Segment Open

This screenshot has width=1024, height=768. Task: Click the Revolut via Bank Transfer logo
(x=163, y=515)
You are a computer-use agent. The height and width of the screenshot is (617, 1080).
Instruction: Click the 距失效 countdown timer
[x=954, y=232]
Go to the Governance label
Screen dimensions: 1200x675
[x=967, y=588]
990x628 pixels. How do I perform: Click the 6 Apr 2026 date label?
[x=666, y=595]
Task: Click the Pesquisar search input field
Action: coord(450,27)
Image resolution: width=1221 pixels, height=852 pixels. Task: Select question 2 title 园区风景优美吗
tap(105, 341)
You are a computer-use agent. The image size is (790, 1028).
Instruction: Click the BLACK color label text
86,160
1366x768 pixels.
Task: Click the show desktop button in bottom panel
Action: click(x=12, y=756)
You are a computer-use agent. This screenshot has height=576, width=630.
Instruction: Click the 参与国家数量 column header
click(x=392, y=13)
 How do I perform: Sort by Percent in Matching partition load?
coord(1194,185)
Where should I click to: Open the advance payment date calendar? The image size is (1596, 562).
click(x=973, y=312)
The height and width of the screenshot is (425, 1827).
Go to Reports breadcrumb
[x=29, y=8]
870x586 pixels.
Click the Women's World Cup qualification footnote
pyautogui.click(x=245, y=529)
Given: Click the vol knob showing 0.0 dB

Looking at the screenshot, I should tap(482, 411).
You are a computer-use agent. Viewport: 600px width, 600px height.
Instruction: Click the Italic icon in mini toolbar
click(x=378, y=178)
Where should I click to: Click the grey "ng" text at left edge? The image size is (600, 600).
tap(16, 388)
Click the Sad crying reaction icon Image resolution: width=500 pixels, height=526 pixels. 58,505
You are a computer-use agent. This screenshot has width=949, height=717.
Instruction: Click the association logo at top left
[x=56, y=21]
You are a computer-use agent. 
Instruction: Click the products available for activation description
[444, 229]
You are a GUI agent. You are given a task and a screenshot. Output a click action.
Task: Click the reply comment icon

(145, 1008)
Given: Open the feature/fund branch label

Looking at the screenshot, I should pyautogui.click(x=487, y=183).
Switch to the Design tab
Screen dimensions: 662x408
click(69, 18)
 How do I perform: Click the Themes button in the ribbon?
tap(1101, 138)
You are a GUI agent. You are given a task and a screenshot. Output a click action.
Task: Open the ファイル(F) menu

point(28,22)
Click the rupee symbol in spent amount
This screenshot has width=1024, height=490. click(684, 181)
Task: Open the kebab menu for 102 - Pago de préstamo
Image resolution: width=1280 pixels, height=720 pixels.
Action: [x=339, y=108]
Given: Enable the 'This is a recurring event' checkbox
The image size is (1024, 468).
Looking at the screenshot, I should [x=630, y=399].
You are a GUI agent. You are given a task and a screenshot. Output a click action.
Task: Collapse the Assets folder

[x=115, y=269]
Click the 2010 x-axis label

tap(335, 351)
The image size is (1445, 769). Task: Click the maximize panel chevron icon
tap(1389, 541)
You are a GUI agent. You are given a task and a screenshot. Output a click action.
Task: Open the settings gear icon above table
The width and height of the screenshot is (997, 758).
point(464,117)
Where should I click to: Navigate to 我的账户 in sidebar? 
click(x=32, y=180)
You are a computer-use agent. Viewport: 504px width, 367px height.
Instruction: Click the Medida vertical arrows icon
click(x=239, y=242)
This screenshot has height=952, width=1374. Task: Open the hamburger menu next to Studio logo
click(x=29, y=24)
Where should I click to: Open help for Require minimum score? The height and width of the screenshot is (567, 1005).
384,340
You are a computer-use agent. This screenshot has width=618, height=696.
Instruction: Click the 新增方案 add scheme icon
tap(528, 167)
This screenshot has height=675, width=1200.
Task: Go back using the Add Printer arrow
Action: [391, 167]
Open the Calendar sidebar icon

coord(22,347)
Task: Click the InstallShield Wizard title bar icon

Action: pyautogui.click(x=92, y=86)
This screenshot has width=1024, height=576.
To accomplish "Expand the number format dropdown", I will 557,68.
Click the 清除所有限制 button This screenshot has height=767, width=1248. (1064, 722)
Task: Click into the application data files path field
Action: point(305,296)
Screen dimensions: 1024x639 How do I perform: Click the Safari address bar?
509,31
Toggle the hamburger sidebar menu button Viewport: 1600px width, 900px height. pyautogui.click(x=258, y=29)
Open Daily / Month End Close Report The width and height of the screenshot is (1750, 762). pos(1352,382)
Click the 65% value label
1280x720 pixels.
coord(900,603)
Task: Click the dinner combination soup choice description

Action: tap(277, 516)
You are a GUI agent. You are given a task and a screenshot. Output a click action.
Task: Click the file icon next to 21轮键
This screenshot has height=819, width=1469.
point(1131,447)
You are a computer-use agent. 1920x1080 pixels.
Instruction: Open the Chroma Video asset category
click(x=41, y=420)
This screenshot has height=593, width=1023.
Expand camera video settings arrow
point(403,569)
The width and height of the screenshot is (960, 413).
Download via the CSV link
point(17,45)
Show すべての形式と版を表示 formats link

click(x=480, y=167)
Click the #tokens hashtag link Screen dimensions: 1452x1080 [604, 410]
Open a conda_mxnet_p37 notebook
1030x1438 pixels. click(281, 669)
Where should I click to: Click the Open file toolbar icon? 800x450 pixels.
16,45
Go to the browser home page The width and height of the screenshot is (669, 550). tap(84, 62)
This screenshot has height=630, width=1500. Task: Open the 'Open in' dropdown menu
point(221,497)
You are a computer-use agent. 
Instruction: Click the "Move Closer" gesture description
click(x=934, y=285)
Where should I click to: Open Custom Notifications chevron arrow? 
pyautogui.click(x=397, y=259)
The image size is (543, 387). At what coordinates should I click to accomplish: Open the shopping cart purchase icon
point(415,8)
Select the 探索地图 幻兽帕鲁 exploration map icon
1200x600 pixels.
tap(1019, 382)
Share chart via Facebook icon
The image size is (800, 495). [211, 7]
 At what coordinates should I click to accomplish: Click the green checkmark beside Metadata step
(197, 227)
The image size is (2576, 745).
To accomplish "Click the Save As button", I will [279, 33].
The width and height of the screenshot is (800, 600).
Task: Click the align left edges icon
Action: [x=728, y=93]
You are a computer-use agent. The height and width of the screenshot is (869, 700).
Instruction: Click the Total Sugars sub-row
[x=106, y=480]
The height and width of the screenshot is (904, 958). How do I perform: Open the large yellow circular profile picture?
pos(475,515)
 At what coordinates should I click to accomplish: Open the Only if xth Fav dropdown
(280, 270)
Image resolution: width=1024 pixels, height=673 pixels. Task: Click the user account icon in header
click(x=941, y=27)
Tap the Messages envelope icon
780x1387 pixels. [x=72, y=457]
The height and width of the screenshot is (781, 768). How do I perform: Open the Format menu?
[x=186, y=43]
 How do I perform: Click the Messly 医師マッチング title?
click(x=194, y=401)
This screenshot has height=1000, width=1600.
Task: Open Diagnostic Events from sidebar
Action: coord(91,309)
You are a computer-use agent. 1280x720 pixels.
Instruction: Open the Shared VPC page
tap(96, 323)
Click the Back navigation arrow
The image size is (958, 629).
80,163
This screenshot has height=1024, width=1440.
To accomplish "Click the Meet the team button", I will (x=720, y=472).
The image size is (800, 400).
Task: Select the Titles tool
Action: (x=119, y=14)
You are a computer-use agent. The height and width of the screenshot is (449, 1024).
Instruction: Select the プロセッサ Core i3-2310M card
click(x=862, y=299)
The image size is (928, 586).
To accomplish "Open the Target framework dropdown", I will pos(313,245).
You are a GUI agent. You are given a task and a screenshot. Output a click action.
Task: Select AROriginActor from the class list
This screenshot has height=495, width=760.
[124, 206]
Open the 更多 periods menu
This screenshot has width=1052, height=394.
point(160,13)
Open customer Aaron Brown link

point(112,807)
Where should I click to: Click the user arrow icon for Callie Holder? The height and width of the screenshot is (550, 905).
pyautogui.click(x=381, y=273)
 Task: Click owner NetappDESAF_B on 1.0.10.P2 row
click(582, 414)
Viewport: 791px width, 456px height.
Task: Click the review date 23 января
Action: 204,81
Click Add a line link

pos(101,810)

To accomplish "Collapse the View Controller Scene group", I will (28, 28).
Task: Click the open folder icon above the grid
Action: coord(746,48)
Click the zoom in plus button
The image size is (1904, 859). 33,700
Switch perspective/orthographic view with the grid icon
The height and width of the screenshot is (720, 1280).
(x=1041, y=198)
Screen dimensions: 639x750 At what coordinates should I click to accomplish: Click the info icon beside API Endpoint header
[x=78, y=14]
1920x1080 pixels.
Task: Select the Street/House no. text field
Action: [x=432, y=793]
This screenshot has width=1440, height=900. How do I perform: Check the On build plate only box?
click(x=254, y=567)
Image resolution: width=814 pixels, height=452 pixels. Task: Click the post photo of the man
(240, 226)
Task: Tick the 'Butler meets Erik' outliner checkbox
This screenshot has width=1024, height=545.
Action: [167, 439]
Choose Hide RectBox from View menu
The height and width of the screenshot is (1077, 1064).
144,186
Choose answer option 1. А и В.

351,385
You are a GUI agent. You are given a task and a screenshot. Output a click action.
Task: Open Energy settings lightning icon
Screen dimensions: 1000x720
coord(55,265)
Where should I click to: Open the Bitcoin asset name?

Segment Closed

### EXERCISE DIRECTIONS
An exact copy of the lines above, from the one containing "Instruction: Select the" through the one containing "Task: Tick the", is the whole of the answer.

### EXERCISE RESULT
Instruction: Select the プロセッサ Core i3-2310M card
click(x=862, y=299)
The image size is (928, 586).
To accomplish "Open the Target framework dropdown", I will pos(313,245).
You are a GUI agent. You are given a task and a screenshot. Output a click action.
Task: Select AROriginActor from the class list
This screenshot has height=495, width=760.
[124, 206]
Open the 更多 periods menu
This screenshot has width=1052, height=394.
point(160,13)
Open customer Aaron Brown link

point(112,807)
Where should I click to: Click the user arrow icon for Callie Holder? The height and width of the screenshot is (550, 905).
pyautogui.click(x=381, y=273)
 Task: Click owner NetappDESAF_B on 1.0.10.P2 row
click(582, 414)
Viewport: 791px width, 456px height.
Task: Click the review date 23 января
Action: 204,81
Click Add a line link

pos(101,810)

To accomplish "Collapse the View Controller Scene group", I will (28, 28).
Task: Click the open folder icon above the grid
Action: coord(746,48)
Click the zoom in plus button
The image size is (1904, 859). 33,700
Switch perspective/orthographic view with the grid icon
The height and width of the screenshot is (720, 1280).
(x=1041, y=198)
Screen dimensions: 639x750 At what coordinates should I click to accomplish: Click the info icon beside API Endpoint header
[x=78, y=14]
1920x1080 pixels.
Task: Select the Street/House no. text field
Action: [x=432, y=793]
This screenshot has width=1440, height=900. How do I perform: Check the On build plate only box?
click(x=254, y=567)
Image resolution: width=814 pixels, height=452 pixels. Task: Click the post photo of the man
(240, 226)
Task: Tick the 'Butler meets Erik' outliner checkbox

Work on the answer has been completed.